I did not yet remove any of the current heatmap code. Everything in the heatmap section that comes after the sentence I added "Note that the remaining heatmap code is going to be updated next!" is the same as it was before. The two chunks in the heatmap section that come before that sentence are focus to look during review.

I wrote two functions which, together, are calculating jaccard similarity between two categorical columns, e.g. cluster & singler annotations. The function calculate_jaccard_similarity() does the actual calculation for a given jaccard similarity value, and the function calculate_jaccard_matrix() wraps it to run over all values in the two columns of interest and ultimately return a matrix for use in a heatmap.

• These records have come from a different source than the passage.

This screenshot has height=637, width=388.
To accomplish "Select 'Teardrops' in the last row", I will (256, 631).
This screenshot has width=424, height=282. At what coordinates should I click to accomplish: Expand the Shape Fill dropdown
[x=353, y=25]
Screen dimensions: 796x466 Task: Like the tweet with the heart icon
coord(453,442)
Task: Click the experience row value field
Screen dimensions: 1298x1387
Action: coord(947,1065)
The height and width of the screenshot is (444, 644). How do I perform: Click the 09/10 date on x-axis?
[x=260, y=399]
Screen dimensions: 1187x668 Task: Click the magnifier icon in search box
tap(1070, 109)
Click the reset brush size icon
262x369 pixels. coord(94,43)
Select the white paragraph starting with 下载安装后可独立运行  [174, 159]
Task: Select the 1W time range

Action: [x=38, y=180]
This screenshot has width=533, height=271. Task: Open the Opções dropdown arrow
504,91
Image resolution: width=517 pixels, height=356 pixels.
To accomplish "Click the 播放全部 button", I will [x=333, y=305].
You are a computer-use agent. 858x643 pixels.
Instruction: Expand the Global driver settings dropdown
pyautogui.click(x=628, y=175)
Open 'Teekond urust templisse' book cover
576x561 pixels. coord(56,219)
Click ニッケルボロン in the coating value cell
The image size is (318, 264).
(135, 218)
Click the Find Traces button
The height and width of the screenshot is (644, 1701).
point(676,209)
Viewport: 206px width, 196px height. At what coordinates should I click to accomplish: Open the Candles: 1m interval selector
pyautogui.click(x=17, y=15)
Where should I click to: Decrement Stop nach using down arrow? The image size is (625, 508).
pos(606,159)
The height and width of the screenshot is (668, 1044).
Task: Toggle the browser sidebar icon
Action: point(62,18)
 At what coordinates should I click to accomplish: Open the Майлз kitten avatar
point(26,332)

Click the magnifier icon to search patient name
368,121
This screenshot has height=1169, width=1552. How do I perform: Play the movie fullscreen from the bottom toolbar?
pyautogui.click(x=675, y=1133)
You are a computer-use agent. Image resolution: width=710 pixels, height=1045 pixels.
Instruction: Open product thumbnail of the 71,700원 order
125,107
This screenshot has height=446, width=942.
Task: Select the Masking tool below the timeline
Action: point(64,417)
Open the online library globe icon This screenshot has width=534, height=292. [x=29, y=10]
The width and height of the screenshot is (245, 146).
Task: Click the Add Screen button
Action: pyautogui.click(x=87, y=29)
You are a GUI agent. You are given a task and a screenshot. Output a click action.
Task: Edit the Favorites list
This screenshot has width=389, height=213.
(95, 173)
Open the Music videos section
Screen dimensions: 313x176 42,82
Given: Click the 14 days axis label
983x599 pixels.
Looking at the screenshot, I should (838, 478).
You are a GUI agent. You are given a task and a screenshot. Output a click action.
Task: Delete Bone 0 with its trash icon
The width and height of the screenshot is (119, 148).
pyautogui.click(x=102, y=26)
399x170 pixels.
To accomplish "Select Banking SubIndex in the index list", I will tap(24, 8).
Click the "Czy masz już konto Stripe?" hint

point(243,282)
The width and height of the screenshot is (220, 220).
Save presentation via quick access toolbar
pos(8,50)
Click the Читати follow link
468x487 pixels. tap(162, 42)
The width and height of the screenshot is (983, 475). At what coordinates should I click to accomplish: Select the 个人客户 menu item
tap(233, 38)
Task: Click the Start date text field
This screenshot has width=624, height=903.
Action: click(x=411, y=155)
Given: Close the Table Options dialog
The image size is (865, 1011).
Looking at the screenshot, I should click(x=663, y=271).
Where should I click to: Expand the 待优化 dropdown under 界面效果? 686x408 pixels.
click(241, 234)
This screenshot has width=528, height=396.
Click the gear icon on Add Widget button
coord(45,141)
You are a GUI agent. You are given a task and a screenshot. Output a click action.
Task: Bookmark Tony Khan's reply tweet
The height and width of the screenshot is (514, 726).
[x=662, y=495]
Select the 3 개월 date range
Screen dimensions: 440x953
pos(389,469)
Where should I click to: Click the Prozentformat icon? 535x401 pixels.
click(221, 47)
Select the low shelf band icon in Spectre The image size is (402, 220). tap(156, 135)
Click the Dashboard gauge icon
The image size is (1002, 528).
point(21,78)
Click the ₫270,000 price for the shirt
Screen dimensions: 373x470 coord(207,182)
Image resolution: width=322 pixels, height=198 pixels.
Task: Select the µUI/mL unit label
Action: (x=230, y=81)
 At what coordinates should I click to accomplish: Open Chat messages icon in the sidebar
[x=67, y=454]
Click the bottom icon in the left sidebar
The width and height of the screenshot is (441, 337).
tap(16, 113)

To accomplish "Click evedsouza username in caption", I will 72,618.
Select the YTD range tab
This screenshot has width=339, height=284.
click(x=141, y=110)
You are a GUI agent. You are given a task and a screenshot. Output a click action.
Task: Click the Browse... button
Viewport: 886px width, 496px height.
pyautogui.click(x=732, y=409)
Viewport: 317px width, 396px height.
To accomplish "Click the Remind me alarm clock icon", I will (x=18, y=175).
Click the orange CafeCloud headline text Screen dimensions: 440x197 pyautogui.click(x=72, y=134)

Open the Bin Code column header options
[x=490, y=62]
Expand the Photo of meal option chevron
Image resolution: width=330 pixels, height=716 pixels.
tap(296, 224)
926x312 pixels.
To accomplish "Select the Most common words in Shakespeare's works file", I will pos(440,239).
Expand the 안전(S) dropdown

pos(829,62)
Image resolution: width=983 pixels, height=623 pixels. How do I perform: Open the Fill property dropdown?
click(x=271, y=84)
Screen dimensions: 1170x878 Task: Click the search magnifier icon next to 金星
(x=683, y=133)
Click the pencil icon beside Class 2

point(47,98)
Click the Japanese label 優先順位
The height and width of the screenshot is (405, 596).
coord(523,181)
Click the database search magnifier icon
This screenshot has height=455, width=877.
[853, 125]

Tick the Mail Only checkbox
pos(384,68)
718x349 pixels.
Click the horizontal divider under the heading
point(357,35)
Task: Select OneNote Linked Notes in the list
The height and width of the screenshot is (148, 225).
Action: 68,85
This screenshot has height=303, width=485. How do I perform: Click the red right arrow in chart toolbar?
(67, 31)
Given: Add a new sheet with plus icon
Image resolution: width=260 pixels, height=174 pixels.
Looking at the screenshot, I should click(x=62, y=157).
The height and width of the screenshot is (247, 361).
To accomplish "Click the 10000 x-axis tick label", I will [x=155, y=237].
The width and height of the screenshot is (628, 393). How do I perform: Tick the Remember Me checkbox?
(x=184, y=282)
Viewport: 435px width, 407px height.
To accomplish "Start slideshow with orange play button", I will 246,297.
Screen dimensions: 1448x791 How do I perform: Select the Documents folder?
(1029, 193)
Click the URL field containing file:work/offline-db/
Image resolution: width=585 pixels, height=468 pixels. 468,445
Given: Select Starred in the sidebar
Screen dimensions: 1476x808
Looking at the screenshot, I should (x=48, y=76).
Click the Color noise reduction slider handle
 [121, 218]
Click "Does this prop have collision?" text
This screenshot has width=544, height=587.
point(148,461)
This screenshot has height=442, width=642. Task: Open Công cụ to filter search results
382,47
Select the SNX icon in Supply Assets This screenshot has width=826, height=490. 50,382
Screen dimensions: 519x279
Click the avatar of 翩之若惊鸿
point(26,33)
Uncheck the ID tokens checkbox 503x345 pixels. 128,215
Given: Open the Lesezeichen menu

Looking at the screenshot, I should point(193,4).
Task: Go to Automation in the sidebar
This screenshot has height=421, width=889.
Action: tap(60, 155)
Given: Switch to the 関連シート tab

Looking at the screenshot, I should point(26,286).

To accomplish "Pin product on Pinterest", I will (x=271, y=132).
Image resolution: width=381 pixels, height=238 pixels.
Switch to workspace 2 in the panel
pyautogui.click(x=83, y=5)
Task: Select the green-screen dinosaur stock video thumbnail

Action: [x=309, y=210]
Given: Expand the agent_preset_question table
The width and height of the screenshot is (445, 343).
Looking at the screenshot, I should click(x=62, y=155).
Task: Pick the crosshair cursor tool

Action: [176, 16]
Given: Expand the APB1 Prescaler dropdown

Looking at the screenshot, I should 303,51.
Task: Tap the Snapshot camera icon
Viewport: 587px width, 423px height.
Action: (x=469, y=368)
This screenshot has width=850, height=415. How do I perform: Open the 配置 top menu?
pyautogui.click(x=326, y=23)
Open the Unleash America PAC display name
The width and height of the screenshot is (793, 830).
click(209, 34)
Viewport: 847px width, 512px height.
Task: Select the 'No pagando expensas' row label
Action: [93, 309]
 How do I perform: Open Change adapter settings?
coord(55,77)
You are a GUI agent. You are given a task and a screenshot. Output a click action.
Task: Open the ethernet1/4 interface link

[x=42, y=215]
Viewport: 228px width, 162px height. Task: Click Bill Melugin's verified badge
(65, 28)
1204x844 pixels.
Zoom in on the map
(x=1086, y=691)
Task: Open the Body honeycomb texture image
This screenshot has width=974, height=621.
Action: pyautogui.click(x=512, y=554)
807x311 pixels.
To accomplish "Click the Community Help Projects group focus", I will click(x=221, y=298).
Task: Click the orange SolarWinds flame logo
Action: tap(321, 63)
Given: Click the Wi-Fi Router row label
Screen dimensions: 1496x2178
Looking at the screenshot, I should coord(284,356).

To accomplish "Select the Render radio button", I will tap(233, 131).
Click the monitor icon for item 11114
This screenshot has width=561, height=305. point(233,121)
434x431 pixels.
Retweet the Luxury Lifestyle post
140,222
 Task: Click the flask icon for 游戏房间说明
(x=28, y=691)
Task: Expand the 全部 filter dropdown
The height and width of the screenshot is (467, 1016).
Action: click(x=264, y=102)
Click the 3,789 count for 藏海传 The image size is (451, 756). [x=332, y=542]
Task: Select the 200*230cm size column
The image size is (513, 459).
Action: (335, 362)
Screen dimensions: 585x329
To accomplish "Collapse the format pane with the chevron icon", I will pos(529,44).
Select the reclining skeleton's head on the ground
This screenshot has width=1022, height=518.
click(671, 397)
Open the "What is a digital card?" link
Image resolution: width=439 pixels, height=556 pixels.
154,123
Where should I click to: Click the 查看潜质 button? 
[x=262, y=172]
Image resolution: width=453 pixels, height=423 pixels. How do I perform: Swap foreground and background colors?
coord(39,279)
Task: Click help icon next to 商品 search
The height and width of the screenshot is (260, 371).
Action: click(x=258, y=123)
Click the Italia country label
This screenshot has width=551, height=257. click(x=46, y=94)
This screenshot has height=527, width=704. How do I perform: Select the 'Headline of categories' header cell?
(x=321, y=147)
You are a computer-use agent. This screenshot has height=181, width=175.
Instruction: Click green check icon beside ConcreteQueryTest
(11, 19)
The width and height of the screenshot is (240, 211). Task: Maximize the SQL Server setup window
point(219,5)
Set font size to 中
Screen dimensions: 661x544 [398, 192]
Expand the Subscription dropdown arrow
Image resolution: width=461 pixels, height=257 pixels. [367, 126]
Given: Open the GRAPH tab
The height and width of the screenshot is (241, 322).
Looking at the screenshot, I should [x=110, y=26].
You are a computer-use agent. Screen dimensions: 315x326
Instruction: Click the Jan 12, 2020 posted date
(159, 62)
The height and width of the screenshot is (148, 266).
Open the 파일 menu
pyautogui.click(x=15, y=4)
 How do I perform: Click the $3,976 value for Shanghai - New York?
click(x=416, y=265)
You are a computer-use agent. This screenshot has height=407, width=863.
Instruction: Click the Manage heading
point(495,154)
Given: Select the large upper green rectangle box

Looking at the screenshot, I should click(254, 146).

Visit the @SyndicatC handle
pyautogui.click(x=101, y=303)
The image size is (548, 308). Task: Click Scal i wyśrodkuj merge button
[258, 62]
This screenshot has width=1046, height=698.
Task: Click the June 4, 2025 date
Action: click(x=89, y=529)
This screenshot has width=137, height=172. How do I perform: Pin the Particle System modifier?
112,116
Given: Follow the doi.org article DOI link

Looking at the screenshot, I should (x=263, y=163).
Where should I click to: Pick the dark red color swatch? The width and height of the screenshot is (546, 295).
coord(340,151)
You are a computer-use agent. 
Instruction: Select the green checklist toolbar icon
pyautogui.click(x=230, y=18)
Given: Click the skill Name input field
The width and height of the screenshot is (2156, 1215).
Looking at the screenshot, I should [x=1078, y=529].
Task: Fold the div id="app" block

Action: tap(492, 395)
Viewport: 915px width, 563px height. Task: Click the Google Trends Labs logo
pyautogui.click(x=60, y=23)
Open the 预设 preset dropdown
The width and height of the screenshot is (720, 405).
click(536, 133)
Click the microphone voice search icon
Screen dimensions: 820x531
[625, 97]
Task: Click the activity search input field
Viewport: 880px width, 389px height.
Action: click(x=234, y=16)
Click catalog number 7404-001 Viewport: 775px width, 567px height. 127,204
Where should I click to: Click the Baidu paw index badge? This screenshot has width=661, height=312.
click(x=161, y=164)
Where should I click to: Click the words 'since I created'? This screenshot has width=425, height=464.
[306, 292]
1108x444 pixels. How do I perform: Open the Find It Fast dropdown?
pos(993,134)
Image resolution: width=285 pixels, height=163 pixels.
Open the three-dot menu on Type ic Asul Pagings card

Using these functions, I calculate a matrix for each celltype annotation compared to clusters, and I rbind() them together as I go. During this, I also track the size of each matrix so we can split a ComplexHeatmap accordingly.

The code is all working as expected, with seemingly correct calculations coming out, so I expect most discussion in this PR will be about the specific strategies I've used and how those might be modified to lay some solid ground for next steps!

Base automatically changed from sjspielman/517-delta-median-update to development October 19, 2023 20:49
@allyhawkins
Copy link
Member

Okay, I've been looking at the function you have for calculating Jaccard here and doing some reading to figure out exactly how we should apply the Jaccard Index to our data. My overall understanding is that we are calculating the Jaccard Index between the barcodes shared for each group (e.g., barcodes in cluster A and barcodes in cell type A). And then we are doing that across all combinations, obtaining a value for each combination.

I think a much simpler way of doing this would involve first creating a binary matrix with the rows as the group names (like cluster 1, cluster 2, T cell, B cell) and the columns as the barcodes. Then you want to calculate the Jaccard index between every possible combination of cluster1/T cell, cluster 1/ cluster 2, cluster 1/ B cell, etc. Once you have the binary matrix, you can use the dist() function to calculate the distance between the rows of the matrix. By using the method = "binary" option, you get the Jaccard Distance which is just 1 - Jaccard Similarity Index.

So all that to say, I think you can condense the two functions you have into one function that takes in the cell metadata and the two categories to compare and then returns the matrix to plot as a heatmap.

I spent probably too much time playing around with this, but I think you could condense a lot of what you have to something like this:

groups_to_compare <- c(colname1, colname2)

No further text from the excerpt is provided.